The people in small numbers

There are some causes which require large numbers to make a valuable impact. “You can’t end world hunger by feeding a single person.” I do what I do to help individual people create fantastic brands and websites. I can only do so on an individual scale and not en masse. If I were to do so on a large scale, the impact would have been minuscule because it would have become automated, forced, and probably half-assed rather than customized, detailed, and personal.

Often times, it’s important to remember that no matter your numbers, there is an individual person behind each one. Having a large roster of past clients is simply not what I am aiming for. My email list is comparatively “embarrassingly” small. But, each time someone joins, I get so delighted! I see it as another person listening to me, willing to hear what I have to say, and that fills me with great joy and gratitude. This mindset and acknowledgment that we’re here to help a particular group of people and do so meticulously well are how small businesses make an impact and a different.

Our legacies aren’t about us. They’re about the impact of our work.

Paul Jarvis

A company that only has a few hundred signups a year or even a month isn’t a large one if we mostly hear about giant, global companies and the multimillion marketplaces. Yet, each one of those few hundred people is, in fact, a person who wants your help. It’s a person who is giving you permission to make an impact on them.

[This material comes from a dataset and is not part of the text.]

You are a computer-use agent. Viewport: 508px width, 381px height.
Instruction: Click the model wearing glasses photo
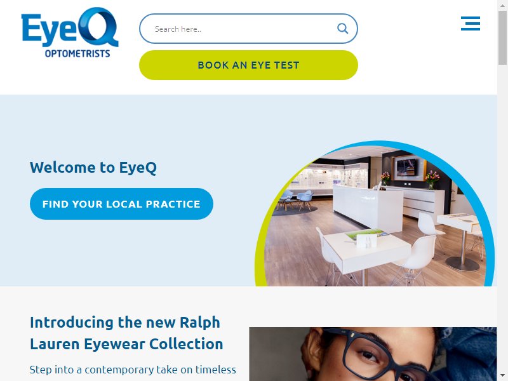click(x=373, y=354)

If you spoke with them individually, you’d get a great sense of the positive effect you had on them which I’m sure would fill your heart. That, to me, is why I got into business in the first place. I’d rather have 15 people tell me I’ve helped them greatly then 10,000 who forgot about me as soon as they made a purchase where no measurable or significant influence was made.

There is a person behind every number, every sale, and every business metric you have. It has helped me exceedingly to remember this every time I start comparing myself to someone else boasting about their company.

Yes, profit is important

Don’t get me wrong, you must make a profit in your business. There is no reason to martyr yourself or your business. Let’s leave the starving artist cliche to the movies. We need to reach a certain revenue mark to sustain the company, its expenses, and see a good return on our investments as well. Being profitable isn’t a bad thing. Frankly, it means we can continue to make an impact to even more people while fulfilling our business needs too. And that’s an incredible thing!

It’s a great sign when a business grows, no two ways about it. What I pay attention to is the line at which point businesses sacrifice quality and positive impact for higher profits. Chasing more and more means adding more employees, services, products, offers, and so on. Often times, to the point that many great businesses lose sight of what made them special to enjoy the initial growth in the first place – case in point Walmart.

The takeaway

Today, I know better about what growth means to me as a business owner. I know that I can still make an impact without following the traditional business trajectory to chase down more money because “that’s what you do.” By staying small, I am able to keep things personal, intimate, and authentic for my clients while doing what I set out to do in my business in the first place.

And so, to each reader, each client, and each person I’ve helped: thank you. I see you, and I appreciate you. Thank you for allowing me to do so.